My time in an MBA program was intellectually invigorating, physically exhausting, and emotionally turbulent, and I'm a better person because of that long march toward a deeper understanding of the capitalist schema in which I worked for over 15 years. At the same time, my mother's childhood admonition to "question authority" was never put to better use than in a graduate business school.
In courses ranging from finance to marketing to strategy we were told that the primary purpose, the moral imperative of every business is to generate an above-average profit. Superior profitability is the reason for existence, the end of the rainbow and The Goal for commercial organizations. To those professors who so righteously proclaimed this dictum I say (in the fashion of my friends from the isles of Great Britain), "bollocks!"

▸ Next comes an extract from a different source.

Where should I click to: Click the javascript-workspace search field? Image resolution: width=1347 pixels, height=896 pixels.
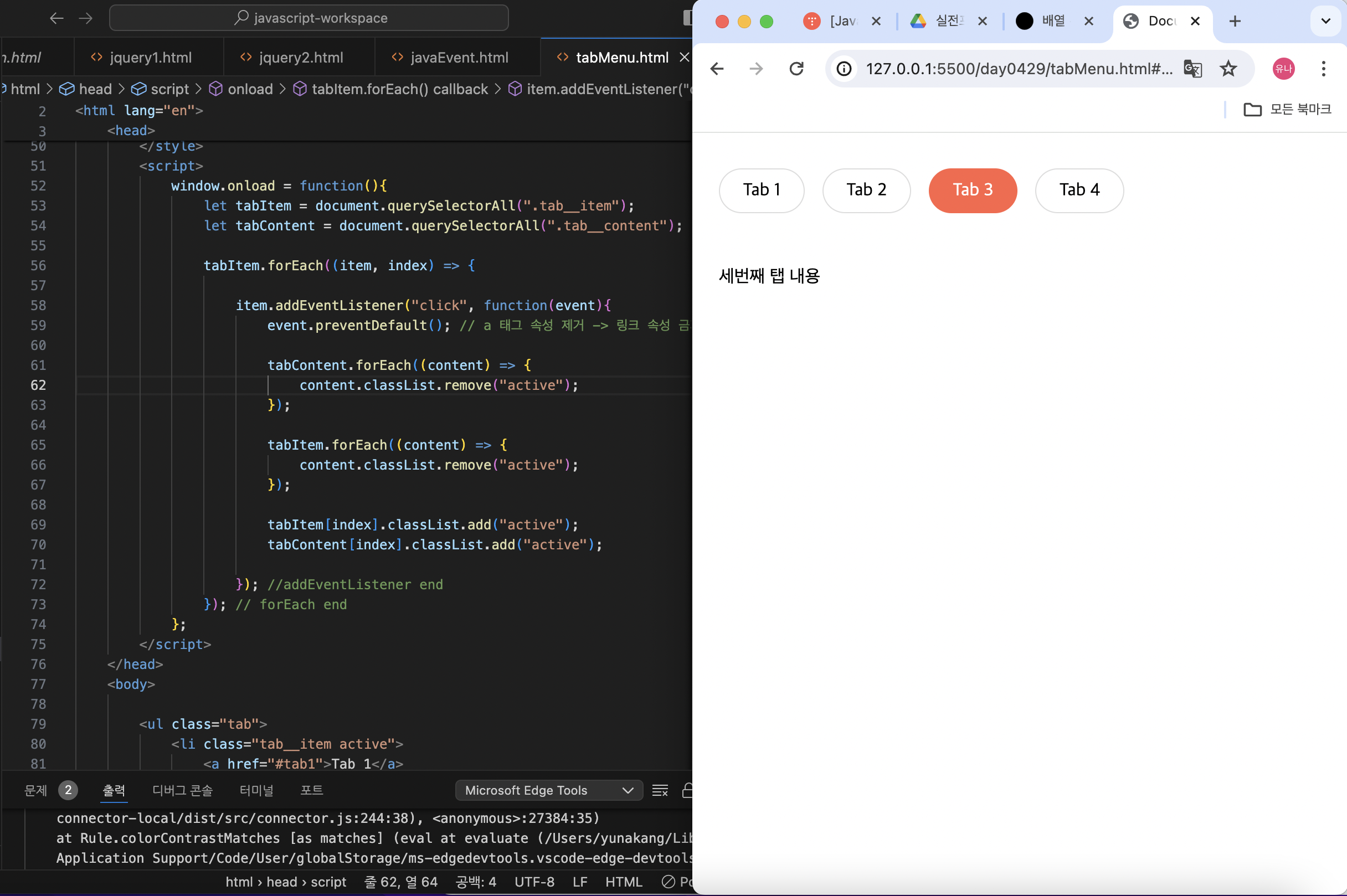pyautogui.click(x=309, y=18)
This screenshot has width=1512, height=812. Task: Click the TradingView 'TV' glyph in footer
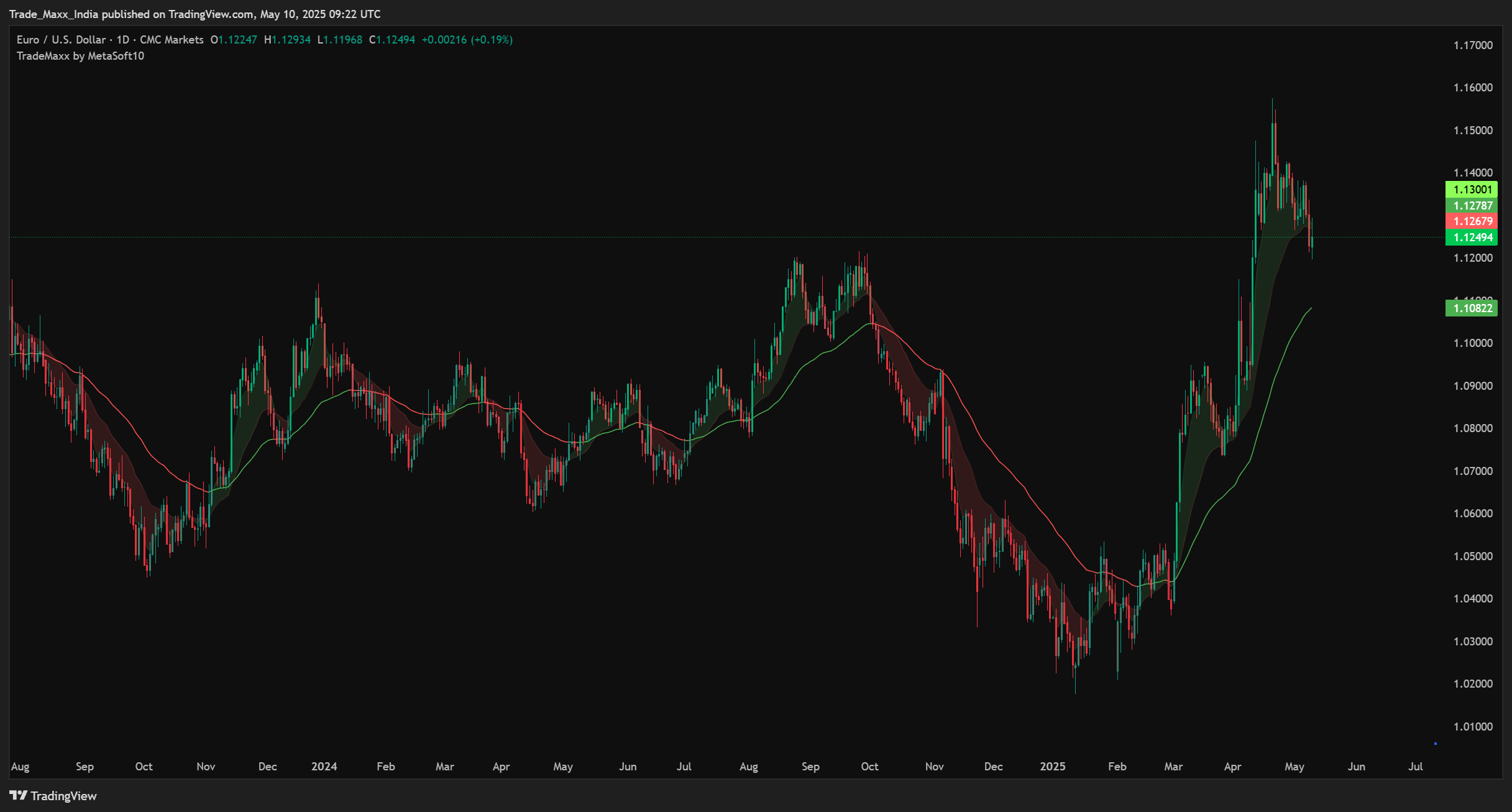point(19,796)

This misguided guidance can be traced as the root of the greatest acts of corporate malfeasance in this new century and much of the last one. Focusing on earnings with a purity of thought is by nature a mathematical endeavor, and as is the case with such undertakings, the numbers become more meaningful than the work or the world they represent. Andrew Fastow, Enron's CFO, was clearly a venal and mendacious criminal, but he achieved The Goal through the classification of loans as revenue and debt as assets - just moving numbers from one column to another. From the perspective of a mathematician, Fastow performed arithmetic functions with Deep Thought accuracy, even if the accounting rules were stretched to a diaphanous veneer that ultimately showed the naked shriveled, and scabrous body that was Enron. This single-minded concentration on profitability was more recently the affliction at Dell, who paid a $100 million fine as a company, and Michael Dell, it's founder, who was relieved of $4 million personally for classifying anti-competitive kickbacks loyalty payments from Intel as revenue.
For both Enron and Dell (and many others), the real creativity offered became that of satisfying The Goal instead of The Customer. Befriending equity analysts is certainly better than beheading them, but not by much when they are confused as the means to create real economic prosperity.
And therein we find the true purpose of the capitalist organization - creating prosperity is to create value. Value creation is the moral imperative, the primary objective, and with it comes customers, markets, analysts, and superior profitability. Want more profits? Create more value. Need more customers? Offer more value. Need to expand your markets? Expand your value. Not only does this concept overturn the stare decisis of the tenured class, it can reverse the concept of marketing itself.
What determines market size, revenue potential, growth curves, and all the other metrics of the modern marketing-driven product company? Value, or the gulf between returns and costs, is the source of these measurements. Widen this gulf and you will expand your market; deepen this ravine and you will accelerate growth. Value is like the baseball field in Field of Dreams - "if you build it, they will come."